Traveling by airplane is fast, but traveling by supersonic jet is faster. The trouble is that pesky sonic boom caused by breaking the sound barrier, rattling windows and -- if you're a military pilot -- alerting potential enemies of your presence during low flights.
But a joint program between NASA, the military and the aerospace industry is working to take the 'boom' out of sonic booms by changing the shape of supersonic aircraft. The program may lead not only to better military jets, but also to another age of commercial air travel at faster than the speed of sound.
"For the commercial industry, this is really huge," said Ed Haering, principle investigator of NASA's sonic boom research at Dryden Flight Research Center (DFRC) at Edwards Air Force Base, California. "Right now you cannot fly commercial supersonic aircraft over land."
That's largely due to regulations set by the Federal Aviation Administration to curtail the effects of supersonic flight on humans and the environment.
"What we want is a supersonic cruise technology demonstrator that could become a business jet or a global strike system," said Charles Boccadero, manager of Long Range Strike Systems at Northrop Grumman Corp., which also worked on the sonic boom suppression project. "It's an area that offers three times the speed that you're traveling today at efficiency levels that are unprecedented."

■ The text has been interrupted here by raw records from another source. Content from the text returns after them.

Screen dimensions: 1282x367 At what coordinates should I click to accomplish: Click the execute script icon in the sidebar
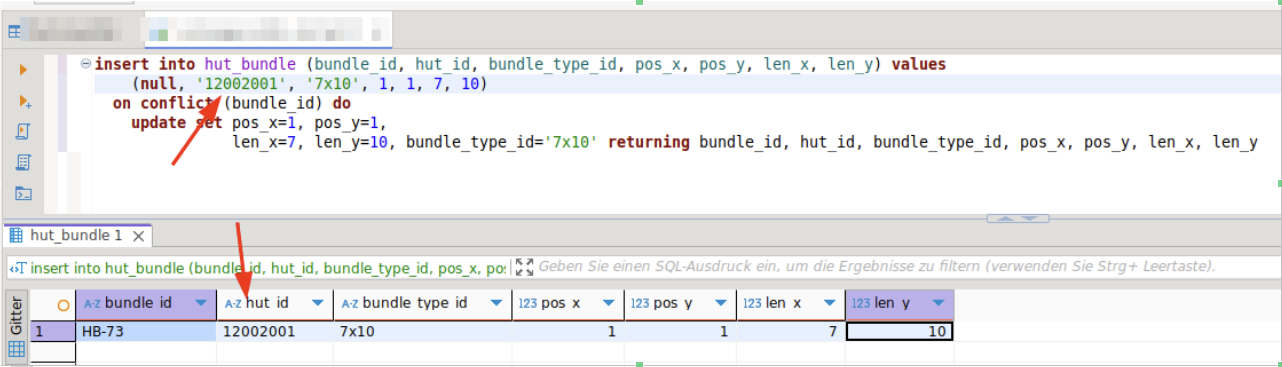[x=24, y=132]
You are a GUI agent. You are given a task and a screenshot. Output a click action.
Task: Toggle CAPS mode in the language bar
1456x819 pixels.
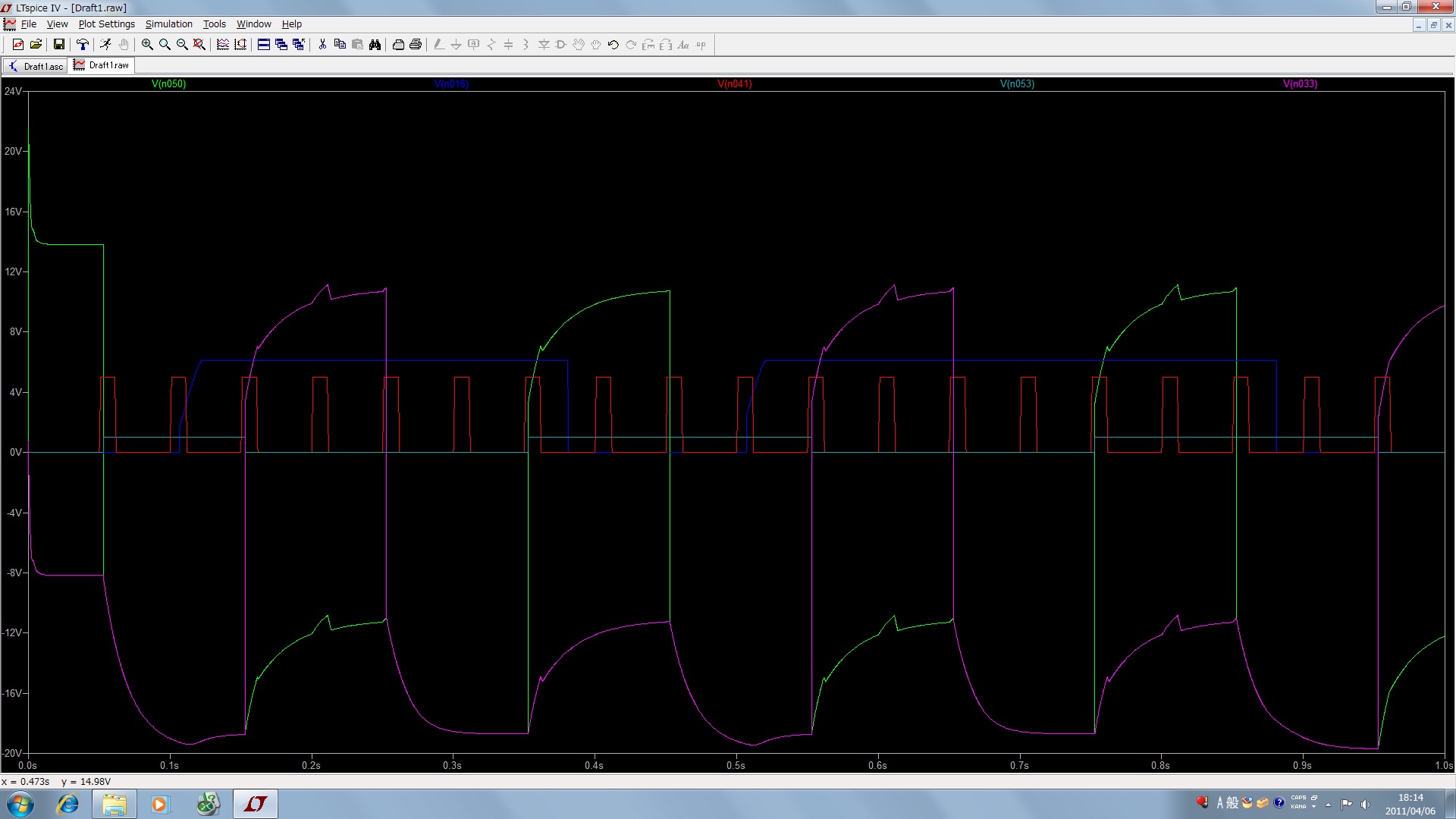[x=1298, y=797]
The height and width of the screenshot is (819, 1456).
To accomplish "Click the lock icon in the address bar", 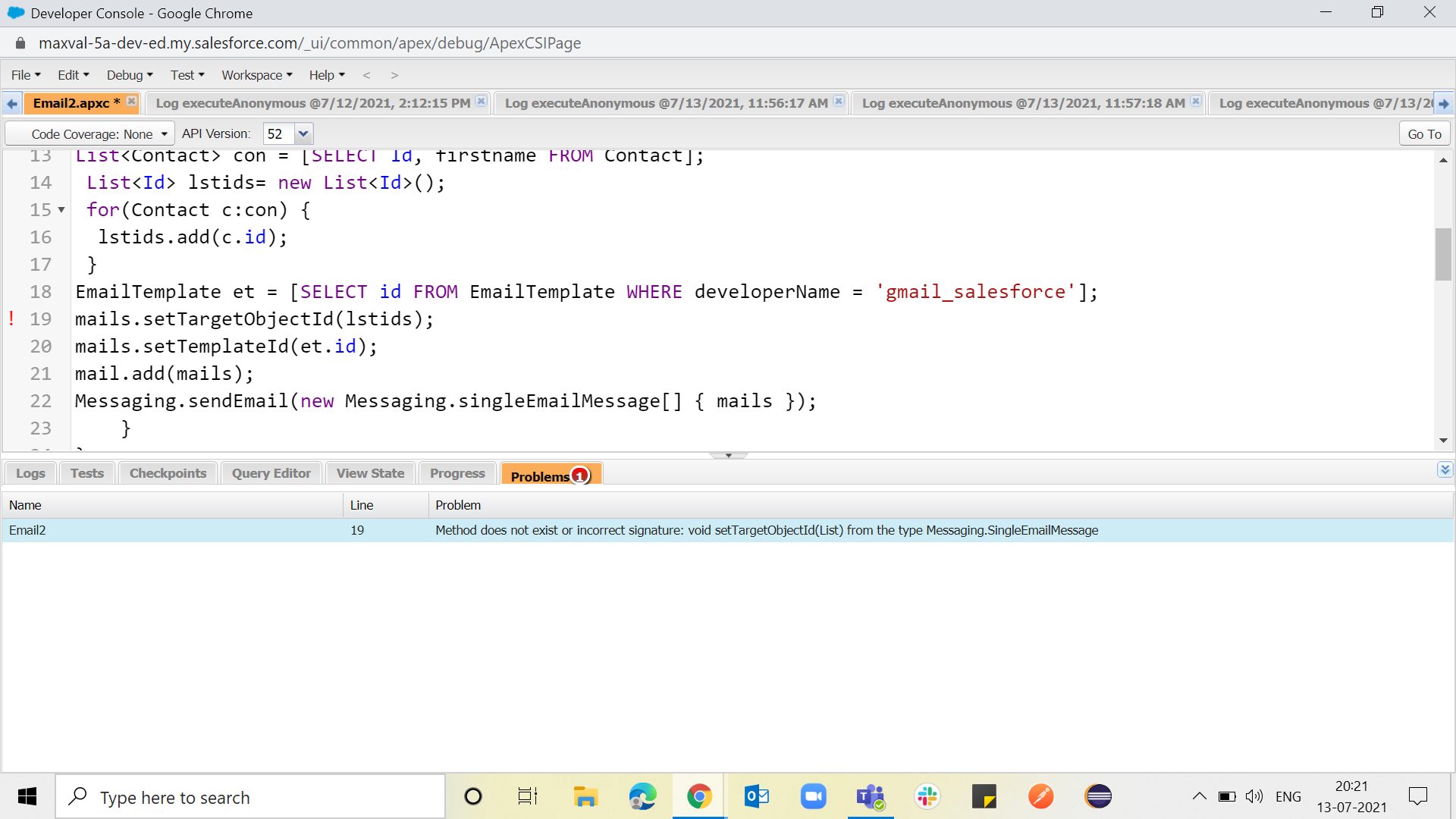I will pyautogui.click(x=20, y=43).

While supersonic aircraft have been military workhorses since Chuck Yeager's historic faster-than-sound flight in 1947, there were only passenger supersonic airplanes. The Tu-144, built in the former Soviet Union by aircraft manufacturer Tupolev, made its last commercial passenger flight in June 1978.The Concorde, a joint British-French endeavor, shut down in 2003 due to rising maintenance costs and a slide in passenger revenue.
Shaping a sonic boom
Researchers drastically reduced the sonic booms produced a U.S. Navy jet by giving it a nose job.
Under the Shaped Sonic Boom Demonstration program sponsored by Defense Advanced Research Projects Agency (DARPA), NASA and Northrop Grumman, researchers tacked on custom nose-glove on the front of Navy F-5E jet as well as an aluminum substructure.
The thunderous booms heard by humans when a vehicle flies overhead at speeds faster than the speed of sound -- about 758 miles (1,220 kilometers) an hour at sea level. The culprit is a change in air pressure -- about the same experienced by humans climbing a few floors of stairs, but much faster -- which makes the sounds audible.
The added volume on the modified F-5E, however, allowed researchers to better distribute the air pressure build-up in front of a supersonic plane, which shapes how the pressure is later released in a sonic boom shockwave as the aircraft breaks the sound barrier. Modifying that pressure release meant softer sonic booms.
"Frankly, I think this is going to usher in a new era of aviation," Boccadero told SPACE.com.
Haering said the modifications eliminated about a third of the pressure typically released by unmodified supersonic aircraft, a noticeable difference when the F-5E boom was followed 45 seconds later by one from an unmodified aircraft.
Dryden researchers made 1,300 high-quality recordings of sonic booms during a series of January flights and used other NASA aircraft to take observations within a boom's shockwave. The end result was the largest set of sonic boom data collected in 20 years, including information on different Mach speeds and in different weather.
"We're really just drowning in data," Haering said.
A new plane
The Dryden-shaped sonic boom flights were confined to an existing airplane that had already undergone modifications to reduce boom noise. But in order to tailor an aircraft to run as supersonic silent as possible, project researchers will ultimately have to build a prototype from the ground up.
But first, researchers need a new plane.
The F-5E test plane used by NASA and Northrop Grumman was returned to the U.S. Navy and won't fly again for research. Dryden does have a stable of aircraft that could be used for the project.
"We're going to take more incremental steps," Haering said. "Typically, new prototype planes are hundreds of millions of dollarswe're going to have to make a case for that demonstrator."
Instead of spending hundreds of millions of dollars on a completely new vehicle right away, the NASA program will look at other ways to shape a sonic boom. Modifications to a supersonic aircraft's engine inlets and lift surfaces, for example, could also help shape the sonic boom it creates.
"I think the next step is to [eventually] build an entire vehicle made for low sonic booms to show how quiet it can be," Haering said. "And then you can solicit the FAA for rule changes."